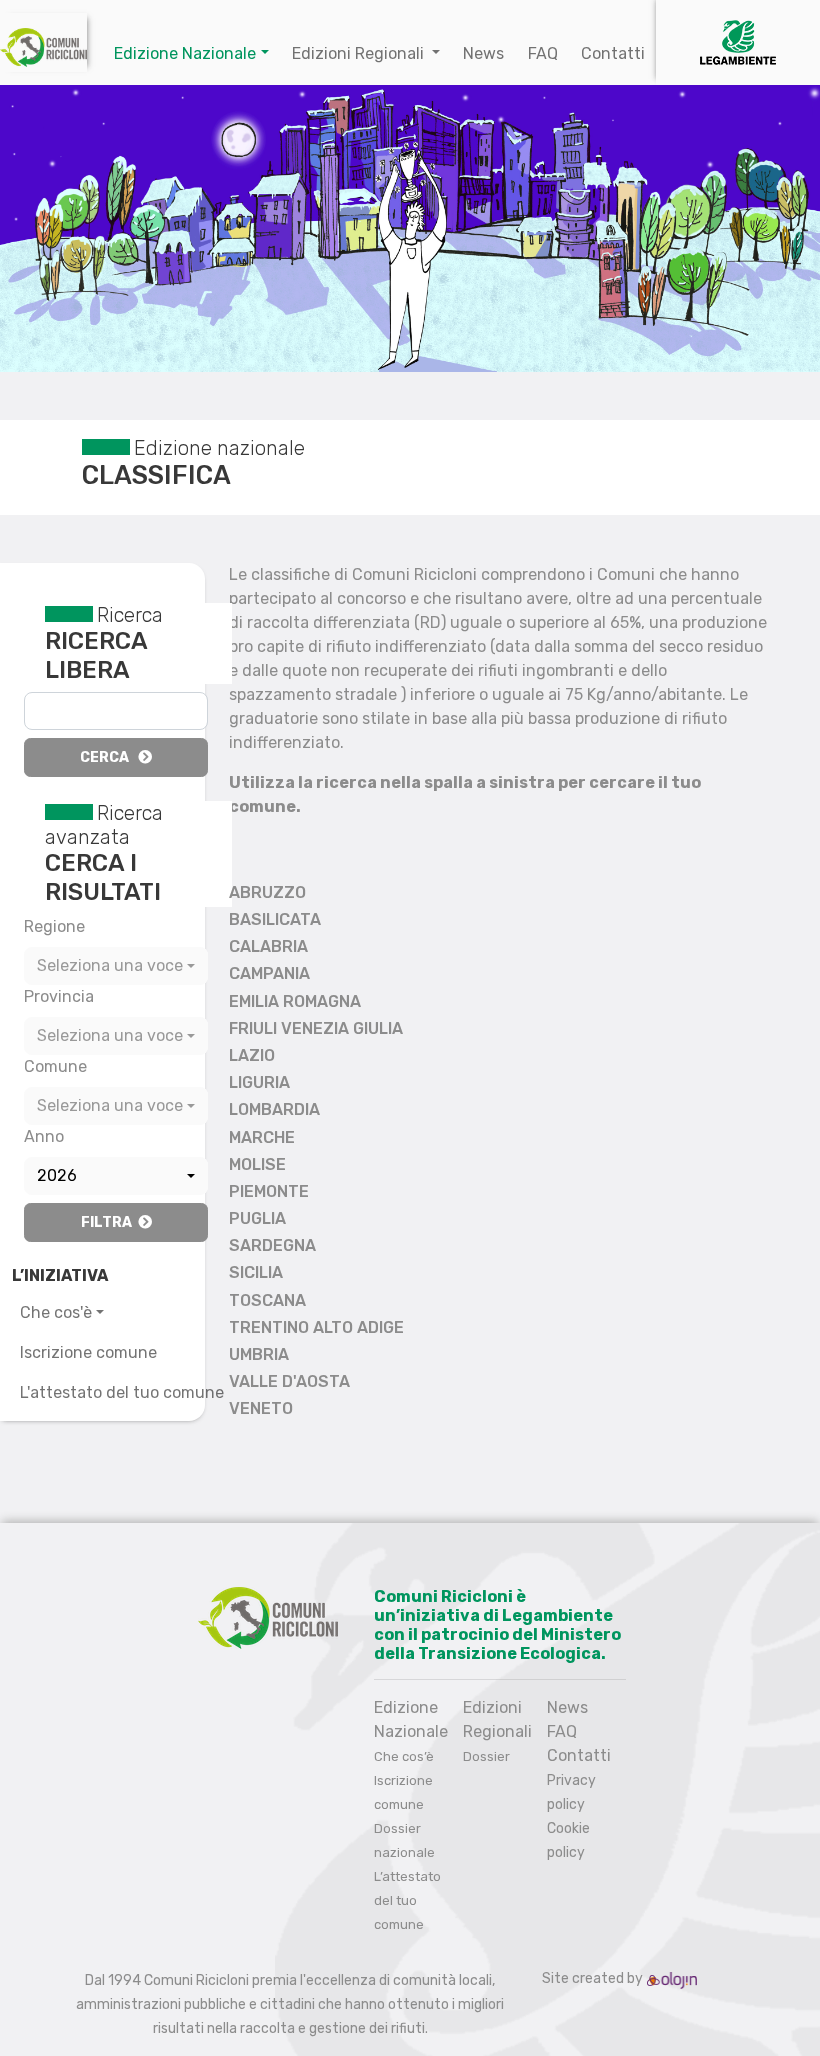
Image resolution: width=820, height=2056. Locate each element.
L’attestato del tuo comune (407, 1900)
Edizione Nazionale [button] (185, 53)
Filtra (109, 1222)
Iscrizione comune (88, 1352)
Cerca (109, 757)
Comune (55, 1066)
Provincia (59, 996)
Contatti (613, 53)
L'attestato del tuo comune (122, 1392)
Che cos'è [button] (56, 1312)
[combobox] (116, 966)
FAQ (543, 53)
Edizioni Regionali (360, 53)
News (483, 53)
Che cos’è (404, 1756)
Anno (44, 1136)
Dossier (486, 1756)
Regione (54, 926)
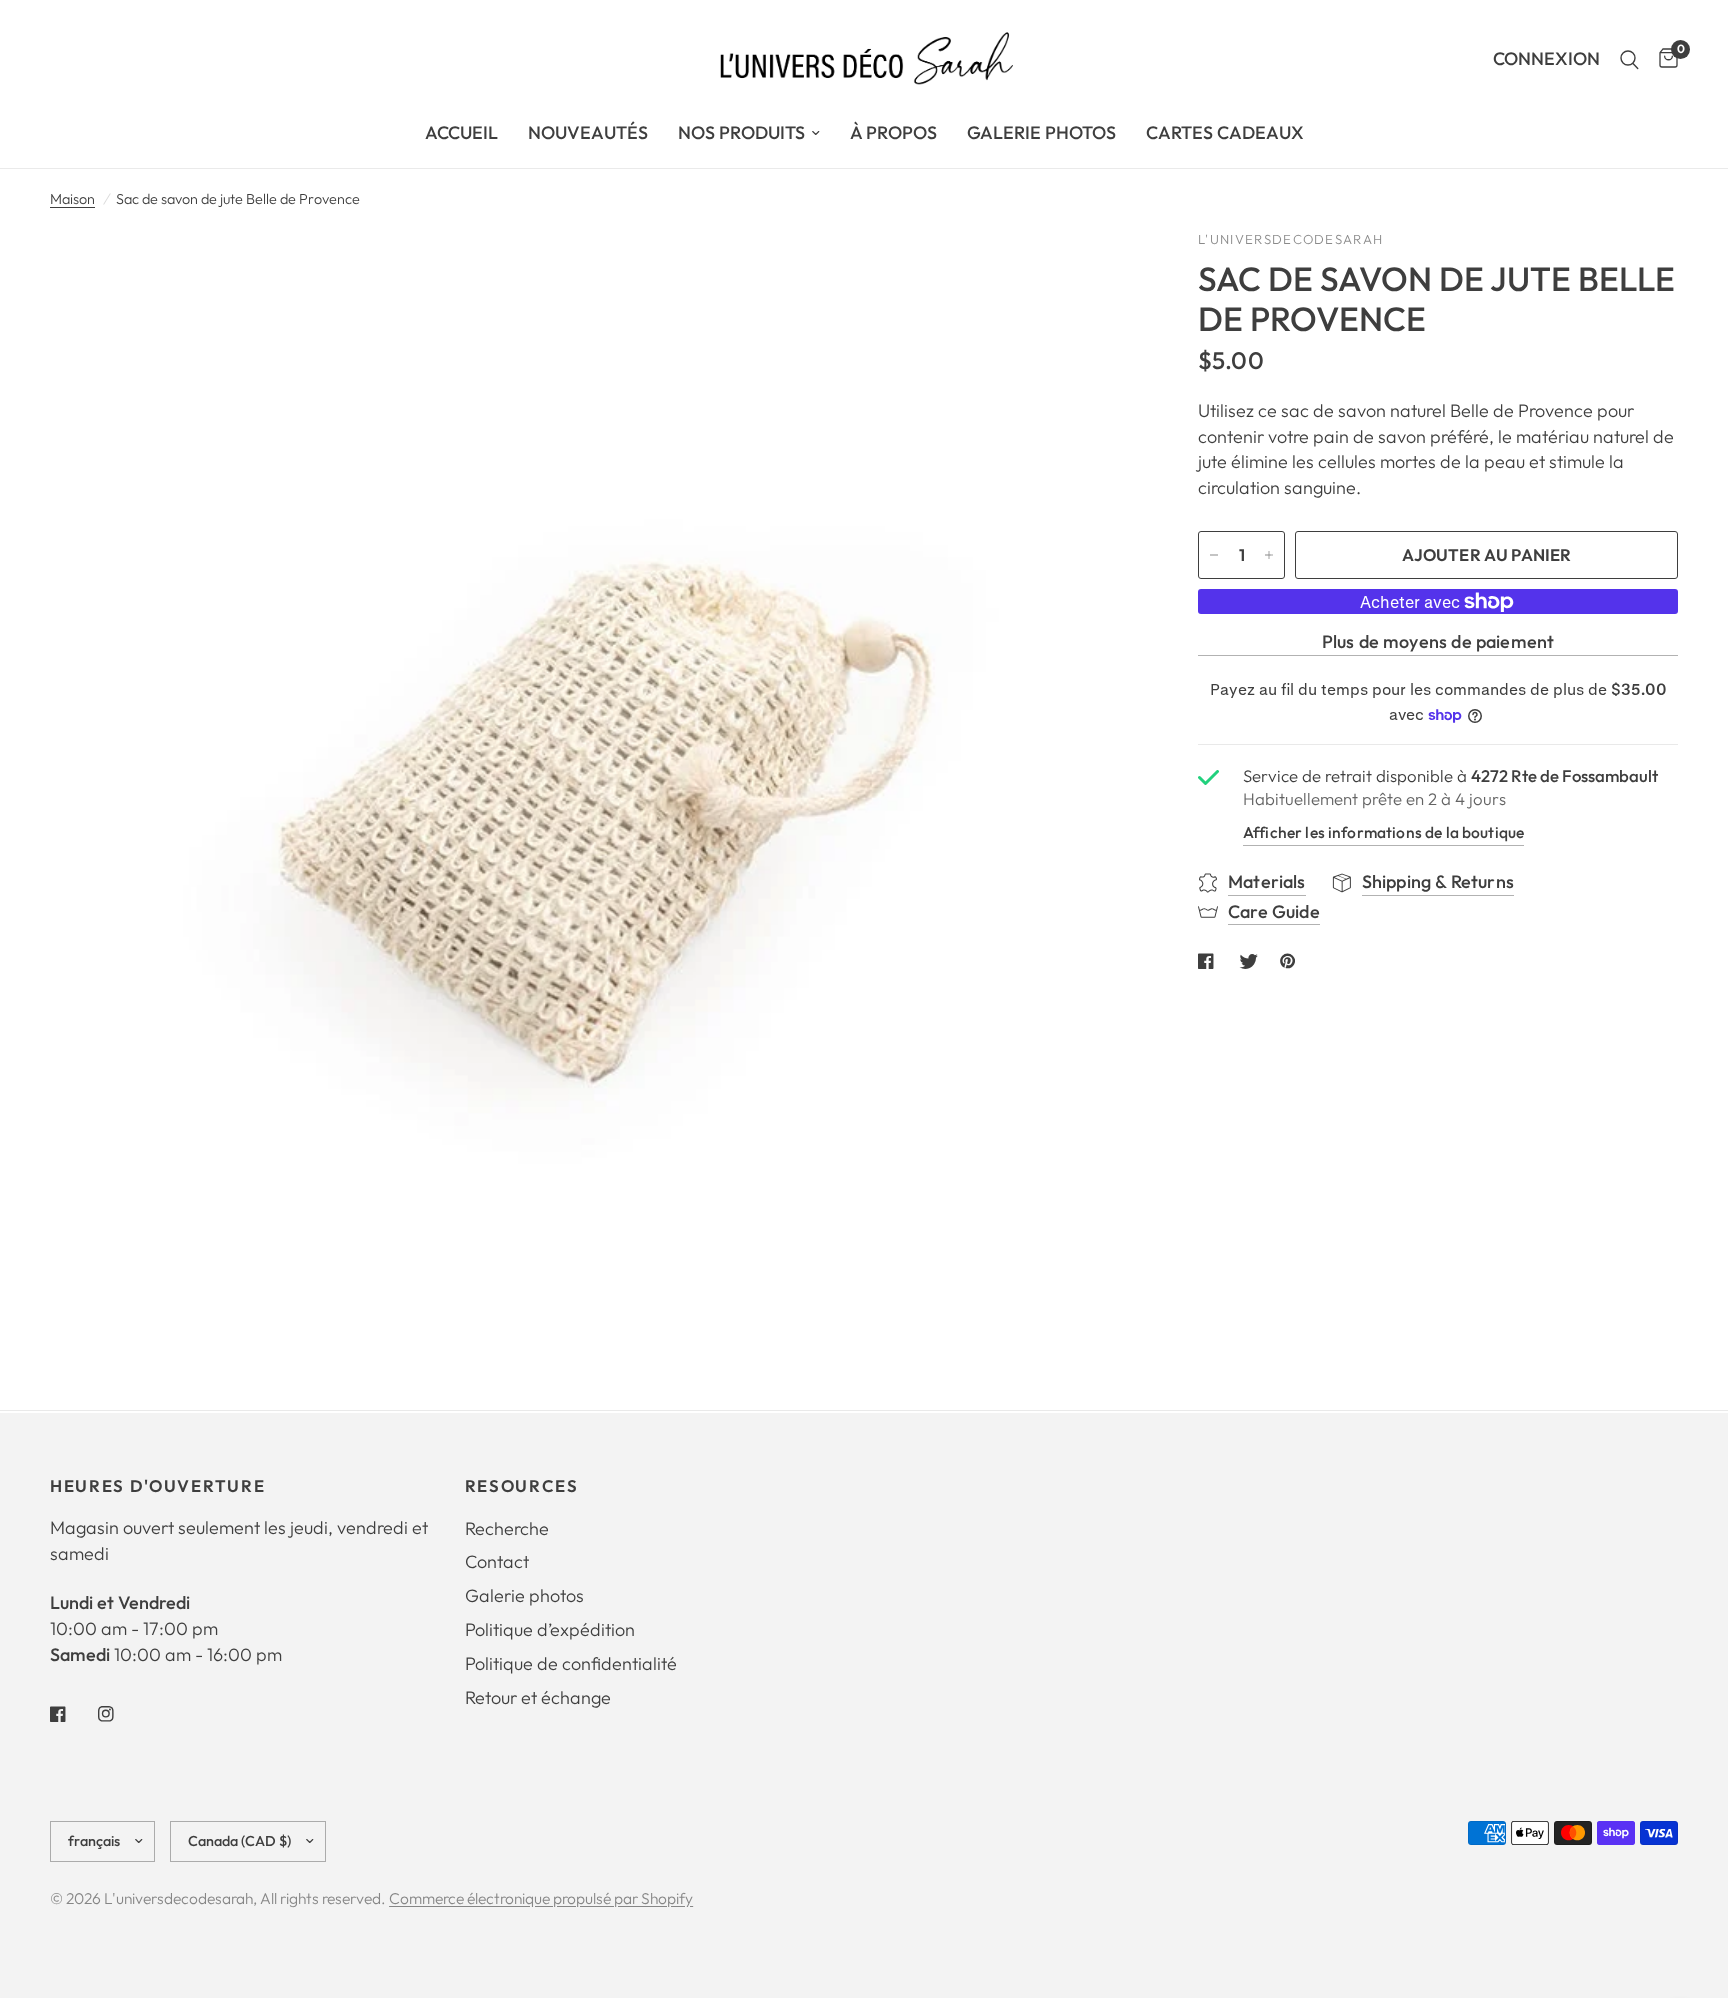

::::::::

• _Requirement_
Repeat everything in the records above exactly; pictures are not part of the copy.

• _Problem solution_
Image resolution: width=820, height=2056. Locate each element.
L’attestato del tuo comune (407, 1900)
Edizione Nazionale [button] (185, 53)
Filtra (109, 1222)
Iscrizione comune (88, 1352)
Cerca (109, 757)
Comune (55, 1066)
Provincia (59, 996)
Contatti (613, 53)
L'attestato del tuo comune (122, 1392)
Che cos'è [button] (56, 1312)
[combobox] (116, 966)
FAQ (543, 53)
Edizioni Regionali (360, 53)
News (483, 53)
Che cos’è (404, 1756)
Anno (44, 1136)
Dossier (486, 1756)
Regione (54, 926)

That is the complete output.